O Primeiro Dia do Resto da Nossa Vida narra duas trajetórias que se entrelaçam sem de fato se tocarem, fazendo o leitor se divertir, se emocionar e torcer o tempo todo por um encontro que pode nunca acontecer.

Eu realmente acredito em almas gêmeas, almas que nasceram para ficar juntas e que de alguma forma irão se encontrar em um dia, lugar e hora que marcará para sempre a suas vidas. O momento decisivo de Gus e Tess aconteceu quando ambos tinham dezoito anos, na bela e romântica Itália, mas em vez de um romance seus caminhos se cruzaram brevemente e cada um seguiu sua vida, com seus problemas e desafios da chamada vida adulta.


“Se eu tivesse chegado um instante mais tarde ao anfiteatro ou me espremido no fim de uma fileira de cadeiras em vez de começar uma nova provavelmente teria conversado com outras pessoas. ou será que não é assim que funciona? [...] Achamos que escolhemos nossos amigos, mas, talvez, seja apenas obra do acaso.” p. 56


Tess é a jovem que teve sua vida moldada pelo destino, no fim ela foi a garota que abdicou da faculdade para cuidar da mãe doente e da irmã pequena. Gus foi moldado para ser tudo o que o pai desejava e que não pode ser realizado pela morte iminente de seu irmão, o primogênito e sempre o mais ajustado para a família.

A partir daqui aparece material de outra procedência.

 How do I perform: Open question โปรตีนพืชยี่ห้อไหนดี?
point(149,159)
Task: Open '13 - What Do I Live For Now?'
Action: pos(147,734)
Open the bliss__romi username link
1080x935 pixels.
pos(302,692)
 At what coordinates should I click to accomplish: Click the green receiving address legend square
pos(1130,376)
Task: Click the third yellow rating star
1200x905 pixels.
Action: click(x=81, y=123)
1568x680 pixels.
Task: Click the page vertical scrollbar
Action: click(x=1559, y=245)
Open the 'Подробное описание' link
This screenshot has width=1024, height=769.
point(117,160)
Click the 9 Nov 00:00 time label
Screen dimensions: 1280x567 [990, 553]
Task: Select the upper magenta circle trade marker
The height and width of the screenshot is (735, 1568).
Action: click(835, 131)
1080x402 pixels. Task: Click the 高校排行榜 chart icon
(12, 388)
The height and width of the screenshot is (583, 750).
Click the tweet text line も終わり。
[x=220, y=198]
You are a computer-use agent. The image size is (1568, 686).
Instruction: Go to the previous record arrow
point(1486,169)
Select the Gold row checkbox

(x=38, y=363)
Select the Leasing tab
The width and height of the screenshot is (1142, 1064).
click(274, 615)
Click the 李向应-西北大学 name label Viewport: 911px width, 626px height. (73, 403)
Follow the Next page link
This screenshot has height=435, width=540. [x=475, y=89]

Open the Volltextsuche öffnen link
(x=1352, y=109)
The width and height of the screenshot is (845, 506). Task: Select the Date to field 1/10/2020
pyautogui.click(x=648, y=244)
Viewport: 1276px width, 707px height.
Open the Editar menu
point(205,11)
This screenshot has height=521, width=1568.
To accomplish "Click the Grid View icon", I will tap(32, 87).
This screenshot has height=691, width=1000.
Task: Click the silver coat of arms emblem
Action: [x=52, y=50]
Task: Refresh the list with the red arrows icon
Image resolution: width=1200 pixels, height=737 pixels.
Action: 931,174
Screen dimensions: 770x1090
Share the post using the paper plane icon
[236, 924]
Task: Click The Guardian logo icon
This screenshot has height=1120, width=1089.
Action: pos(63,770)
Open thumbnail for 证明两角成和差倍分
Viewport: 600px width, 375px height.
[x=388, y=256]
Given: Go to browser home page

São dezesseis anos! Dezesseis! Entre casamentos, filhos, carreiras, abonanças e desavenças o leitor irá perceber como o destino e os acasos foram juntando e na hora “H” separando esse casal. Os capítulos são alternados, Gus e Tess narram seus feitos, seus sonhos e problemas e ao mesmo tempo em que narram suas histórias o leitor é conduzido a indagar sobre os possíveis encontros que não acontecem, aquele pequeno segundo que separou, por aquele inconveniente no último momento... tanta coisa impediu que esse casal tivesse uma história de amor, a todo o momento você se perguntará: eles terão o “e viverão felizes para sempre”?


“É engraçado, não é? Temos dicionários cheios de palavras incríveis, mas a única frase que os seres humanos inventaram para expressar sua paixão singular e infinita são quatro silabas pequeninas e inadequadas.” p. 424


Confesso que Gus me deu nos nervos no começo, o menino magrelo sem graça e sem opinião própria que deu as cabeçadas da vida, umas bem feias mas no final conseguiu me conquistar, pois ele conseguiu se redimir, não conscientemente, mas a vida o fez se redimir.

Já Tess é a personagem com a qual gostaria de passar horas conversando, eu me vi muito nela, pelos momentos, pelas decisões, pelas angustias e também pelos sonhos e ambições. A inquietação dela, os problemas, as cabeçadas com a vida, a persistência me impressionaram, mesmo não estando de acordo com todas as suas atitudes.

O bacana da história é que não é uma trama romantizada, é uma trama humanizada. Os personagens cometem erros, você terá raiva, se perguntará o porquê de algumas atitudes, você se emocionará, vai querer poder dar consolo, aquele colinho de mãe, você vivenciará a trama.


“Não é estranho pensar que milhares de casais vão se encontrar pela primeira vez esta noite? E alguns deles vão durar duas semanas e outros vão estar juntos daqui a vinte anos, mas nenhum deles sabe disso ainda...” p. 96


Eu fiquei horas divagando exatamente sobre quantos Gus e Tess estão por ai, se cruzando e descruzando, sem se esbarrarem, sem darem a oportunidade de seus destinos se conectarem... Será que eu mesma já passei por isso? é uma trama tão real, tão possível que você se pega imaginando, criando possibilidades.
A capa é um show a parte, é bem condizente com a história, retrata esses desencontros constantes, sem falar da combinação de cores que ficou incrível! É atrativa na medida certa e o título deixa muitas expectativas no ar. É mais uma daquelas leituras que você termina, mas que não sai de você. Realista e romântica na medida certa para encantar.